Memory management in Pymacs has been touchy, I presume Nodemacs would not be different. It will likely be more difficult. The problem is detecting on the Node side whenever an Emacs handle is about to be garbage collected. Objects are not freed in JavaScript as timely as they are freed on Python, and I have no idea if Node offers anything in the area of weak references. For the sake of memory management, Nodemacs likely needs to trigger on the Node side some administration code at regular time intervals. Even if this gets solved, some code would be needed to interrupt that management if we ever need Nodemacs to terminate gracefully, as Node only exits once all pending events have been exhausted.

Node is an evolving beast, and Nodemacs likely to autoconfigure itself to whatever facilities are available depending on the installed Node version. With some luck, this should not be overly difficult, but I do not really know. I hope the underlying JavaScript does not evolve as drastically as Python2 going to Python3, so a pre-processor never gets required for Nodemacs.

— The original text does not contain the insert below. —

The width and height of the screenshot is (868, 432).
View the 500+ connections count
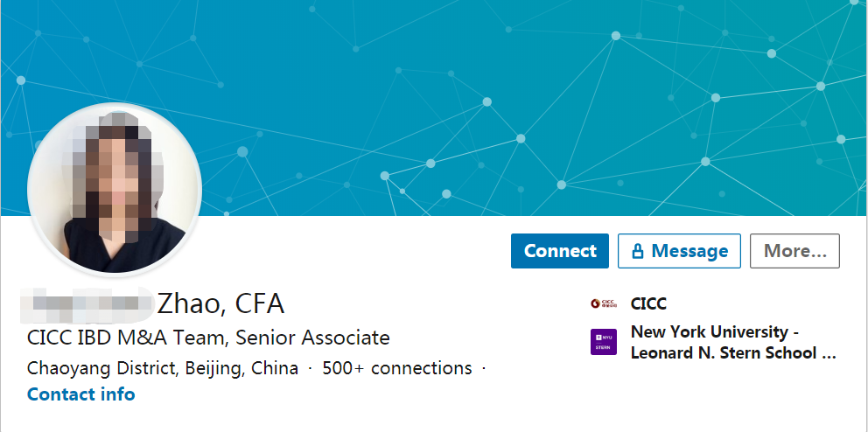397,368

Presumably that Node has everything one needs for precisely controlling its input and output contents, encoding, and flushing. It’s easier for development when the protocol goes through standard input and output, any socket would do otherwise.

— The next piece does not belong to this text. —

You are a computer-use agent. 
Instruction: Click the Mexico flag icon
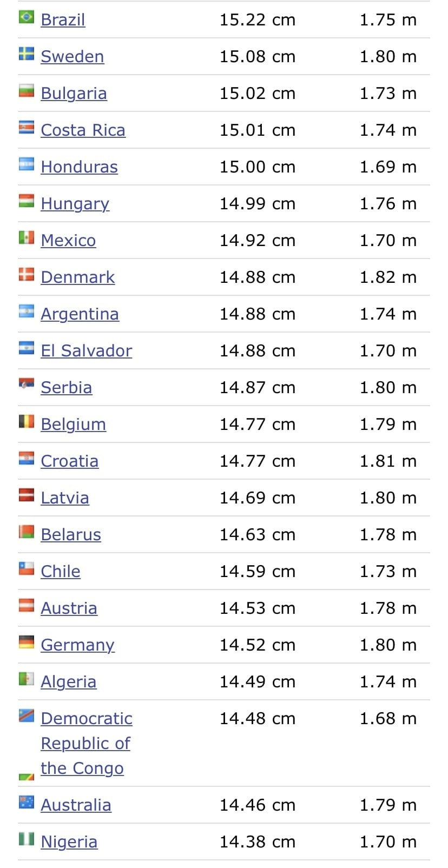(x=27, y=237)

Programming error management is also an issue to resolve, as far as I am concerned. I need awareness on all possible errors on the JavaScript side, how to trap them, how to get information about them for later transmission on the Emacs side, how unstacking precisely occurs, whatever it means. One problem is that stacks are replaced by kind of eventful, asynchronous behaviour on the Node side, and ways are needed to correctly relate these to the stricter stack orientation on the Emacs side. As I write, this is all pretty nebulous.

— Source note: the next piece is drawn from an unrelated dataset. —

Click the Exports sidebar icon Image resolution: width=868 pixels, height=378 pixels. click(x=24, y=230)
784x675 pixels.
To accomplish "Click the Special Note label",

The Nodemacs API is likely going to be inspired by the Pymacs API, of course, and I did not give it much thought yet. A few things quickly come to mind however:

  • The argument passing facilities in Python appear richer to me than the JavaScript equivalent, I’m not sure if and how elegance might be recovered. Hopefully, there are some nice and common JavaScript idioms that I merely need to discover!
  • JavaScript seems to be just as interesting as Python when it comes to decorating functions with attributes, which are needed to declare interactive properties on the Emacs side, for example.
  • Rich Python objects, as the lisp one, allow for fairly succinct writing, I hope that there are JavaScript ways which are just as economical.